**Instructions for the task**: In the records below, which lines include "hand"? Copy them.

[Dataset entries]
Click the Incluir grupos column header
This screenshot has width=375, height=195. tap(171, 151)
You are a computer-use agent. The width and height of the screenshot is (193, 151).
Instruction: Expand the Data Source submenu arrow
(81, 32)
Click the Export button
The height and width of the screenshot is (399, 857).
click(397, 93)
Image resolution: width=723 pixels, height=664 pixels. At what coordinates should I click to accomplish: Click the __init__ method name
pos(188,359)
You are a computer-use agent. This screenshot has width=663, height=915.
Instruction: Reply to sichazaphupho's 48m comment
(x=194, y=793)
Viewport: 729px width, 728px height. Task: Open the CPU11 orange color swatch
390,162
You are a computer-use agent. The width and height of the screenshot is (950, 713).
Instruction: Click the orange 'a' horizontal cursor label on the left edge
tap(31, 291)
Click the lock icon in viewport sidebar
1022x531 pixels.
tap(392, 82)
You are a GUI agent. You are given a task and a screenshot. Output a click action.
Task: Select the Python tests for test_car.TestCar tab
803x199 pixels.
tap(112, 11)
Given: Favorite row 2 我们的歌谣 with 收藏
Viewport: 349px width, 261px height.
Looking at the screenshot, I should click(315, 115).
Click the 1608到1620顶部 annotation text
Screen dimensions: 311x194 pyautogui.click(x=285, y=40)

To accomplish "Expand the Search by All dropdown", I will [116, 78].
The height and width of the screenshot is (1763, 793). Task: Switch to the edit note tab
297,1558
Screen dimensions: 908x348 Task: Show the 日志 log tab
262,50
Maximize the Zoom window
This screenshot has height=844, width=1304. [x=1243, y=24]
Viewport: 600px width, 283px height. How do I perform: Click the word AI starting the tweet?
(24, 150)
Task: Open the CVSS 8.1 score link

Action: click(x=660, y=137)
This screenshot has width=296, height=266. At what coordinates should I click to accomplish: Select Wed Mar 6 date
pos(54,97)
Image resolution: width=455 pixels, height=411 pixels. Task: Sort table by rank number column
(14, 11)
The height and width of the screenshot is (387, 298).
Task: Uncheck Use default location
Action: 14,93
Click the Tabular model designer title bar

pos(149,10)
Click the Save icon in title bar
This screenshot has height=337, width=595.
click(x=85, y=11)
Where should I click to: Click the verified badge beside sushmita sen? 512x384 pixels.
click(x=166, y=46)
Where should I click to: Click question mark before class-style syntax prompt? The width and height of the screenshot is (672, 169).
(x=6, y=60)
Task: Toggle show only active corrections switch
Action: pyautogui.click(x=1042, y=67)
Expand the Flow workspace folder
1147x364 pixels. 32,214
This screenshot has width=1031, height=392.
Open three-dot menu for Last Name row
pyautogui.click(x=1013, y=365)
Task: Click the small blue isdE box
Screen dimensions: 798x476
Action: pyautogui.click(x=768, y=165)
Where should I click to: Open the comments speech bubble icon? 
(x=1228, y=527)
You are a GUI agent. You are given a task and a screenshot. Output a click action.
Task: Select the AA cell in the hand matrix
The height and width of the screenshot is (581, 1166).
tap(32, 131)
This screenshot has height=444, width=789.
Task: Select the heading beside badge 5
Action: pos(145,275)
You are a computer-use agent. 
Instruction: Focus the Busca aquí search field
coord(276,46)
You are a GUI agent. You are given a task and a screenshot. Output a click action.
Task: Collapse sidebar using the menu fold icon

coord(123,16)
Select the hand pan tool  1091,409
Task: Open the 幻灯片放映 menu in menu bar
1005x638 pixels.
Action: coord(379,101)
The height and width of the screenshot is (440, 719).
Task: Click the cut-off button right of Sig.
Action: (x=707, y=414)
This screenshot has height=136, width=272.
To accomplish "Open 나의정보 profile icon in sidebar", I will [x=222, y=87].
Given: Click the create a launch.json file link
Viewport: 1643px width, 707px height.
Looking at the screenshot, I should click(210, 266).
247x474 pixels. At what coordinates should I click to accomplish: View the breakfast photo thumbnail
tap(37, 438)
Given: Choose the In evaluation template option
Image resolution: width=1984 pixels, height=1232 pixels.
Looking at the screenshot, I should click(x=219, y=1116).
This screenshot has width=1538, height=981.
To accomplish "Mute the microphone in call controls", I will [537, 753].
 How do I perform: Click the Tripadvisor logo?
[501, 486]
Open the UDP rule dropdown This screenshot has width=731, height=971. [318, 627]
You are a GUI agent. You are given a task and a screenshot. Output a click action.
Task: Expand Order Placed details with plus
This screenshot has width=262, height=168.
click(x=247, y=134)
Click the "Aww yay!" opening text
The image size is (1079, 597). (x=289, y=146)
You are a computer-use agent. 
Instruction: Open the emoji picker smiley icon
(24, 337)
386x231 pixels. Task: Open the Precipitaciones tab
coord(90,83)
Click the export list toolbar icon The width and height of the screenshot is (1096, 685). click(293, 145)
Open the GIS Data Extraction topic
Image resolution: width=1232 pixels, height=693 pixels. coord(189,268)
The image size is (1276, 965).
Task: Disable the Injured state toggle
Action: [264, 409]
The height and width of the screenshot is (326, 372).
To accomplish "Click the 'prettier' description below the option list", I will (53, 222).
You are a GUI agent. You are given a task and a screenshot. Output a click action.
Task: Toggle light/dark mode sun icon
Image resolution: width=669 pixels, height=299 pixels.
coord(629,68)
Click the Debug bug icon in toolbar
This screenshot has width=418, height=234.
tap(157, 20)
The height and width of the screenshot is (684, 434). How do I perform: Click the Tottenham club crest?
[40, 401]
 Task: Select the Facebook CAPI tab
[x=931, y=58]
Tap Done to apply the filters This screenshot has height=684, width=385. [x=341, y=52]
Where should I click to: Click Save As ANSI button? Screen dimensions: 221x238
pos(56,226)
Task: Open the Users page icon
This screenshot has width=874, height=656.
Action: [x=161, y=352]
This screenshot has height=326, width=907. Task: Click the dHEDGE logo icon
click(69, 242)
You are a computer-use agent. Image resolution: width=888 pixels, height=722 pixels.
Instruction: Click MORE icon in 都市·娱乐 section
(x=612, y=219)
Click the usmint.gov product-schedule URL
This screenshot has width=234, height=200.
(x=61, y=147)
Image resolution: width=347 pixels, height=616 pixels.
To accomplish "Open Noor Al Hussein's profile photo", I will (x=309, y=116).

**Answer box**:
Task: Select the AA cell in the hand matrix
Select the hand pan tool  1091,409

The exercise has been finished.